Stored data entries:

******

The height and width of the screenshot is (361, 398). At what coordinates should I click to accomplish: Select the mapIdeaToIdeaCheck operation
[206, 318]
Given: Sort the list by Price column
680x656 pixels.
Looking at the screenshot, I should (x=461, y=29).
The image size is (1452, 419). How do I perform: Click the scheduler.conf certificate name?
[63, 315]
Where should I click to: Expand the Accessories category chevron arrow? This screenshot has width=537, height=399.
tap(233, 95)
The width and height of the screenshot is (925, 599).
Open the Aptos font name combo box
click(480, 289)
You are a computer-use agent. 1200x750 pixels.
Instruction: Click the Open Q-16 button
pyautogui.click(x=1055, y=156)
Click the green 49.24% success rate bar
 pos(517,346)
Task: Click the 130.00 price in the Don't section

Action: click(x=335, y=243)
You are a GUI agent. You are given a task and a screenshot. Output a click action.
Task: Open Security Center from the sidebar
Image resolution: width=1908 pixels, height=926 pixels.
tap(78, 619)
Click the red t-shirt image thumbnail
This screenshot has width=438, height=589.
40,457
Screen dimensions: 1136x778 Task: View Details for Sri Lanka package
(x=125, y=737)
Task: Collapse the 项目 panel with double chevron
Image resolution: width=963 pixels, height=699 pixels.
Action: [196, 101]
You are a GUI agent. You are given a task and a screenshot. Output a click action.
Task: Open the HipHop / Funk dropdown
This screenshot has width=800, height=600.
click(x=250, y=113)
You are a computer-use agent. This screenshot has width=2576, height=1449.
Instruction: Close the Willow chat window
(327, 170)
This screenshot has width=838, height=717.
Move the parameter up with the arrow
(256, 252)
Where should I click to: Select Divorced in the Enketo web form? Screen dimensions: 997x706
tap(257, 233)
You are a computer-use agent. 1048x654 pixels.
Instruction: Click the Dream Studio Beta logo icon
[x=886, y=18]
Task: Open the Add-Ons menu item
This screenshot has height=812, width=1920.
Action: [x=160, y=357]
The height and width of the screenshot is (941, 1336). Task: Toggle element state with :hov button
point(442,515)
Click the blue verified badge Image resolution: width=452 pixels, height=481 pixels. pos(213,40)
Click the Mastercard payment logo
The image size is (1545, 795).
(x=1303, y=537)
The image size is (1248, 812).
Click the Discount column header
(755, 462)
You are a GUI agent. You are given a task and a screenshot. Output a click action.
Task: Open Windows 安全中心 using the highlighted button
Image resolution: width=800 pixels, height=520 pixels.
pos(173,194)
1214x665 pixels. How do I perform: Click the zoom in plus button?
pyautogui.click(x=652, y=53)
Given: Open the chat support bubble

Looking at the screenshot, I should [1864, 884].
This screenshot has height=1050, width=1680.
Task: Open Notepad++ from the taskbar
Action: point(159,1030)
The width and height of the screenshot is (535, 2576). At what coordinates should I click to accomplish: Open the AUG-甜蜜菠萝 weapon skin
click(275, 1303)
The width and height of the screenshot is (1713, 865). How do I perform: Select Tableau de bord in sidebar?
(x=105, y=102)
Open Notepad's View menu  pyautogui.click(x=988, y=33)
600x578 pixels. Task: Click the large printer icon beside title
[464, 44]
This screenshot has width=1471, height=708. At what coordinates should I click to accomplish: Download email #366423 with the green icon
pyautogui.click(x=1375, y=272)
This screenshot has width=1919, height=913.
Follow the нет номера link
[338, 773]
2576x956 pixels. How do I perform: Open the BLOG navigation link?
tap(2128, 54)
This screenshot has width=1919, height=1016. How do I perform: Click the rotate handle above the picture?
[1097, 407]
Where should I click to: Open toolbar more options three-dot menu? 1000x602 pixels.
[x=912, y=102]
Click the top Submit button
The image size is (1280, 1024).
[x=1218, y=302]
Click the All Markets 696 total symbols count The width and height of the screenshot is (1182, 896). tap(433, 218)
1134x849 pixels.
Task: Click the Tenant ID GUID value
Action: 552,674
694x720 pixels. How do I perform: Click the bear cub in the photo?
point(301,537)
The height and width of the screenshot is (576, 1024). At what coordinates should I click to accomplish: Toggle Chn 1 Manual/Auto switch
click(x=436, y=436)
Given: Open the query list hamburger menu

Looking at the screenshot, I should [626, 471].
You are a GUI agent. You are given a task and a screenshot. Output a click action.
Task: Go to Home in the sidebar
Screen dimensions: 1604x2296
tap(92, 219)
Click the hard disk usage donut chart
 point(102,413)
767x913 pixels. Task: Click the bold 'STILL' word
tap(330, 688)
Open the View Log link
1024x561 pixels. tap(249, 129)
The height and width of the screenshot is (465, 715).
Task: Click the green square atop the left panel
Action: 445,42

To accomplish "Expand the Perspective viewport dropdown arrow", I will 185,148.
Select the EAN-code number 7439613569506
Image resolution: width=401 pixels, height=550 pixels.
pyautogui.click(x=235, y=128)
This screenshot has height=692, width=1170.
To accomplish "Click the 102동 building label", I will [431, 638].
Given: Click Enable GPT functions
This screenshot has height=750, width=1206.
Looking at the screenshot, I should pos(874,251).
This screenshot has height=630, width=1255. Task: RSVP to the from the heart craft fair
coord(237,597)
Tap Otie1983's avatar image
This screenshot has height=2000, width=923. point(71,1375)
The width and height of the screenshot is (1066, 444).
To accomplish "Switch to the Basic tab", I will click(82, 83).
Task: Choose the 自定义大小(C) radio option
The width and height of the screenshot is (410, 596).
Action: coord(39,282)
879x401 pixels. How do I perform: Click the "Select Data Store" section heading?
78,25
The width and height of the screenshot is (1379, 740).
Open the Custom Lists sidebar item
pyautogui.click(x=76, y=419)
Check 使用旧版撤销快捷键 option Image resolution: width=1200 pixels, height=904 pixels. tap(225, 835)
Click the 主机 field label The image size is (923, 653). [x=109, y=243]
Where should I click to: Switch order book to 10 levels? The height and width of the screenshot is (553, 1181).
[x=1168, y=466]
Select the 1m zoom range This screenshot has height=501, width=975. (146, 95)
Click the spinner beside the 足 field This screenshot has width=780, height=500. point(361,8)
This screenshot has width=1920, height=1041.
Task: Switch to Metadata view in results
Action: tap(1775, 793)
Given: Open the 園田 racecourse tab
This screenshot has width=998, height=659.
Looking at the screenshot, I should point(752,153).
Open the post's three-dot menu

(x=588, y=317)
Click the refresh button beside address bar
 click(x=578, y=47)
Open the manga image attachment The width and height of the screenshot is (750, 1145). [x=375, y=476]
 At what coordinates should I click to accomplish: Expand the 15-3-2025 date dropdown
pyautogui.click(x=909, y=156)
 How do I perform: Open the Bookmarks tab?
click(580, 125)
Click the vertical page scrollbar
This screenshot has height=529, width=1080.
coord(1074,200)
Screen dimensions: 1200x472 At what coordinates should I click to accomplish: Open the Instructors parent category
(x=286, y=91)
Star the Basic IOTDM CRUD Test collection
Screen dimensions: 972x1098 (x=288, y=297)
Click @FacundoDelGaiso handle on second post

******

ASSIGNMENT:
Could you output the records in full, exactly as written?

YOUR RESPONSE:
The height and width of the screenshot is (361, 398). At what coordinates should I click to accomplish: Select the mapIdeaToIdeaCheck operation
[206, 318]
Given: Sort the list by Price column
680x656 pixels.
Looking at the screenshot, I should (x=461, y=29).
The image size is (1452, 419). How do I perform: Click the scheduler.conf certificate name?
[63, 315]
Where should I click to: Expand the Accessories category chevron arrow? This screenshot has width=537, height=399.
tap(233, 95)
The width and height of the screenshot is (925, 599).
Open the Aptos font name combo box
click(480, 289)
You are a computer-use agent. 1200x750 pixels.
Instruction: Click the Open Q-16 button
pyautogui.click(x=1055, y=156)
Click the green 49.24% success rate bar
 pos(517,346)
Task: Click the 130.00 price in the Don't section

Action: click(x=335, y=243)
You are a GUI agent. You are given a task and a screenshot. Output a click action.
Task: Open Security Center from the sidebar
Image resolution: width=1908 pixels, height=926 pixels.
tap(78, 619)
Click the red t-shirt image thumbnail
This screenshot has width=438, height=589.
40,457
Screen dimensions: 1136x778 Task: View Details for Sri Lanka package
(x=125, y=737)
Task: Collapse the 项目 panel with double chevron
Image resolution: width=963 pixels, height=699 pixels.
Action: [196, 101]
You are a GUI agent. You are given a task and a screenshot. Output a click action.
Task: Open the HipHop / Funk dropdown
This screenshot has width=800, height=600.
click(x=250, y=113)
You are a computer-use agent. This screenshot has width=2576, height=1449.
Instruction: Close the Willow chat window
(327, 170)
This screenshot has width=838, height=717.
Move the parameter up with the arrow
(256, 252)
Where should I click to: Select Divorced in the Enketo web form? Screen dimensions: 997x706
tap(257, 233)
You are a computer-use agent. 1048x654 pixels.
Instruction: Click the Dream Studio Beta logo icon
[x=886, y=18]
Task: Open the Add-Ons menu item
This screenshot has height=812, width=1920.
Action: [x=160, y=357]
The height and width of the screenshot is (941, 1336). Task: Toggle element state with :hov button
point(442,515)
Click the blue verified badge Image resolution: width=452 pixels, height=481 pixels. pos(213,40)
Click the Mastercard payment logo
The image size is (1545, 795).
(x=1303, y=537)
The image size is (1248, 812).
Click the Discount column header
(755, 462)
You are a GUI agent. You are given a task and a screenshot. Output a click action.
Task: Open Windows 安全中心 using the highlighted button
Image resolution: width=800 pixels, height=520 pixels.
pos(173,194)
1214x665 pixels. How do I perform: Click the zoom in plus button?
pyautogui.click(x=652, y=53)
Given: Open the chat support bubble

Looking at the screenshot, I should [1864, 884].
This screenshot has height=1050, width=1680.
Task: Open Notepad++ from the taskbar
Action: point(159,1030)
The width and height of the screenshot is (535, 2576). At what coordinates should I click to accomplish: Open the AUG-甜蜜菠萝 weapon skin
click(275, 1303)
The width and height of the screenshot is (1713, 865). How do I perform: Select Tableau de bord in sidebar?
(x=105, y=102)
Open Notepad's View menu  pyautogui.click(x=988, y=33)
600x578 pixels. Task: Click the large printer icon beside title
[464, 44]
This screenshot has width=1471, height=708. At what coordinates should I click to accomplish: Download email #366423 with the green icon
pyautogui.click(x=1375, y=272)
This screenshot has width=1919, height=913.
Follow the нет номера link
[338, 773]
2576x956 pixels. How do I perform: Open the BLOG navigation link?
tap(2128, 54)
This screenshot has width=1919, height=1016. How do I perform: Click the rotate handle above the picture?
[1097, 407]
Where should I click to: Open toolbar more options three-dot menu? 1000x602 pixels.
[x=912, y=102]
Click the top Submit button
The image size is (1280, 1024).
[x=1218, y=302]
Click the All Markets 696 total symbols count The width and height of the screenshot is (1182, 896). tap(433, 218)
1134x849 pixels.
Task: Click the Tenant ID GUID value
Action: 552,674
694x720 pixels. How do I perform: Click the bear cub in the photo?
point(301,537)
The height and width of the screenshot is (576, 1024). At what coordinates should I click to accomplish: Toggle Chn 1 Manual/Auto switch
click(x=436, y=436)
Given: Open the query list hamburger menu

Looking at the screenshot, I should [626, 471].
You are a GUI agent. You are given a task and a screenshot. Output a click action.
Task: Go to Home in the sidebar
Screen dimensions: 1604x2296
tap(92, 219)
Click the hard disk usage donut chart
 point(102,413)
767x913 pixels. Task: Click the bold 'STILL' word
tap(330, 688)
Open the View Log link
1024x561 pixels. tap(249, 129)
The height and width of the screenshot is (465, 715).
Task: Click the green square atop the left panel
Action: 445,42

To accomplish "Expand the Perspective viewport dropdown arrow", I will 185,148.
Select the EAN-code number 7439613569506
Image resolution: width=401 pixels, height=550 pixels.
pyautogui.click(x=235, y=128)
This screenshot has height=692, width=1170.
To accomplish "Click the 102동 building label", I will [431, 638].
Given: Click Enable GPT functions
This screenshot has height=750, width=1206.
Looking at the screenshot, I should pos(874,251).
This screenshot has height=630, width=1255. Task: RSVP to the from the heart craft fair
coord(237,597)
Tap Otie1983's avatar image
This screenshot has height=2000, width=923. point(71,1375)
The width and height of the screenshot is (1066, 444).
To accomplish "Switch to the Basic tab", I will click(82, 83).
Task: Choose the 自定义大小(C) radio option
The width and height of the screenshot is (410, 596).
Action: coord(39,282)
879x401 pixels. How do I perform: Click the "Select Data Store" section heading?
78,25
The width and height of the screenshot is (1379, 740).
Open the Custom Lists sidebar item
pyautogui.click(x=76, y=419)
Check 使用旧版撤销快捷键 option Image resolution: width=1200 pixels, height=904 pixels. tap(225, 835)
Click the 主机 field label The image size is (923, 653). [x=109, y=243]
Where should I click to: Switch order book to 10 levels? The height and width of the screenshot is (553, 1181).
[x=1168, y=466]
Select the 1m zoom range This screenshot has height=501, width=975. (146, 95)
Click the spinner beside the 足 field This screenshot has width=780, height=500. point(361,8)
This screenshot has width=1920, height=1041.
Task: Switch to Metadata view in results
Action: tap(1775, 793)
Given: Open the 園田 racecourse tab
This screenshot has width=998, height=659.
Looking at the screenshot, I should point(752,153).
Open the post's three-dot menu

(x=588, y=317)
Click the refresh button beside address bar
 click(x=578, y=47)
Open the manga image attachment The width and height of the screenshot is (750, 1145). [x=375, y=476]
 At what coordinates should I click to accomplish: Expand the 15-3-2025 date dropdown
pyautogui.click(x=909, y=156)
 How do I perform: Open the Bookmarks tab?
click(580, 125)
Click the vertical page scrollbar
This screenshot has height=529, width=1080.
coord(1074,200)
Screen dimensions: 1200x472 At what coordinates should I click to accomplish: Open the Instructors parent category
(x=286, y=91)
Star the Basic IOTDM CRUD Test collection
Screen dimensions: 972x1098 (x=288, y=297)
Click @FacundoDelGaiso handle on second post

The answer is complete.